# Pocket watch help please



## Pipers (Nov 8, 2016)

Like many on here I have a few hobbies 2 of them are collecting watches and collecting Chester silver. I am interested in looking for a Chester Hallmarked silver (import mark included) Quality Watch. It has to be in good condition and working or be able to be repaired at reasonable costs, be able to be serviced at reasonable costs too. It will be part of a silver collection rather than a watch collection; it will be on display as part of a collection so needs to be right, I will only wear it on a few occasions eg weddings etc so very rarely.

I do not mind waiting for one to come up I need help with information please, What to look for , what price, what is the mech to choose etc.

Any help will be appreciated.


----------



## Pipers (Nov 8, 2016)

Before i dip my toe in the water can you guys help me with who repairs pocket watches well at a good price and what is a good mechanism to buy? Also are some pocket watches beyond repair when bought?


----------



## Melville (Jun 17, 2013)

I collect English pocket watches circa 1750 to 1850 and American pocket watches circa 1860 to 1920. A few of these in my collection, maybe a dozen or so are in Chester hall marked cases.

This is four of those:-










The first one is a pair cased verge movement by a Lancashire maker in a Chester case hall marked for 1806. These movements were hand made, so no two watches are the same. Broken parts have to be repaired or renewed, which is expensive. The cases were made to fit the movements, so again, no two are the same.

















The second one is slightly later. The fusee movement is by the noted Liverpool maker Thomas Blundell and dates to circa 1840. Again, these movements were hand built, but sometimes parts from other broken or damaged movements can be adapted to fit, otherwise new parts have to be made. So, quite expensive to have repaired.

















The third one is an early Waltham Appleton Tracy 15 jewel movement dating to 1876. This is an 18 size in a Chester hall marked hunter case. It is quite a large watch and like the two previous watches they look quite bulky in a waistcoat pocket. Walthams were machine made and so model/grade parts are identical and can be salvaged from broken movements. This helps to keep repair costs much lower.
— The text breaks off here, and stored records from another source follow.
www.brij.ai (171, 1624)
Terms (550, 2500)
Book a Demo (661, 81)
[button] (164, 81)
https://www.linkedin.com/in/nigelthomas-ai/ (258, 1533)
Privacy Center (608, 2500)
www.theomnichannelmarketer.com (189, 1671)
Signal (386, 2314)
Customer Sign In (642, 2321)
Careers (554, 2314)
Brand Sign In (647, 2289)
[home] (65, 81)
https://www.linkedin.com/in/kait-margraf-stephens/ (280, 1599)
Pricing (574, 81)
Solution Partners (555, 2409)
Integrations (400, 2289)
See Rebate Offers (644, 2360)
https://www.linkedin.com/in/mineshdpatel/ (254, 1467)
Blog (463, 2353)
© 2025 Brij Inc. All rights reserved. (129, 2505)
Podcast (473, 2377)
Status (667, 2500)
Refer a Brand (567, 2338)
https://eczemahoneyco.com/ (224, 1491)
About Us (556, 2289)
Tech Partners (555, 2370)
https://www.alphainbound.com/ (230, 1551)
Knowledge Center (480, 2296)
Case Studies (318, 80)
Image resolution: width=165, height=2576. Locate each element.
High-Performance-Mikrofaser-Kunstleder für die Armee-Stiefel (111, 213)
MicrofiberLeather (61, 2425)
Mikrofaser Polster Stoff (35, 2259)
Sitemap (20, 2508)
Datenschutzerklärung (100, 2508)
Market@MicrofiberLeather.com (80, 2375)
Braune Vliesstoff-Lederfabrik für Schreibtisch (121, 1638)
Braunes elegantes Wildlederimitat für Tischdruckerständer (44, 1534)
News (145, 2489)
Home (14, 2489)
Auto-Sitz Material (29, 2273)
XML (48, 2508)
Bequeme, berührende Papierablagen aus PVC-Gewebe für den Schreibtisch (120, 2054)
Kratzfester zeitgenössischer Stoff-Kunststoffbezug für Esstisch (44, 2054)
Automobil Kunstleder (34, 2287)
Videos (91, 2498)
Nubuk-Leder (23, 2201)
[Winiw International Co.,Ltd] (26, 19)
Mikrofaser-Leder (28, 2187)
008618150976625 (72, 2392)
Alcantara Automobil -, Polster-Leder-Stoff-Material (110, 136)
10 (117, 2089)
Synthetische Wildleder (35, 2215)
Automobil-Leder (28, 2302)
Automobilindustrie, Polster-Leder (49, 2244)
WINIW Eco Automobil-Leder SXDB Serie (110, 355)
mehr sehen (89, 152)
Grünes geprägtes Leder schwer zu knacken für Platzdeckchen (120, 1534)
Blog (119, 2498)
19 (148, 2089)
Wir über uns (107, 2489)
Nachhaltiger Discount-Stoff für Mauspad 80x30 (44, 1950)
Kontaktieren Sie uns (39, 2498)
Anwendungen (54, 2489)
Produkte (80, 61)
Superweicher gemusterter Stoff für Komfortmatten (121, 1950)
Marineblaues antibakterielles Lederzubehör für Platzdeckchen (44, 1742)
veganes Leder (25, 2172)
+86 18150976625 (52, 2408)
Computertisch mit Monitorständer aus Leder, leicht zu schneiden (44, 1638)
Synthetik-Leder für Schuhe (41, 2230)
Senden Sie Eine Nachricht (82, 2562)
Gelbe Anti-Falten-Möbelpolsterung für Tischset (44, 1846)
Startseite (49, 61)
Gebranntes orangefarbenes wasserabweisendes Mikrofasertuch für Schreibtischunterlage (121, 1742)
The last one is another Waltham, but a lot smaller, being an eight size. It is a 7 jewel Riverside grade in an open faced Chester hall marked case that also dates to 1876. It is key wound and set from the back of the movement. This size of watch is ideal for evening wear in a waistcoat pocket. and have usually led a more sheltered life and consequently the cases show far less wear. This case is over 140 years old and looks as good as new. Again parts can be interchanged.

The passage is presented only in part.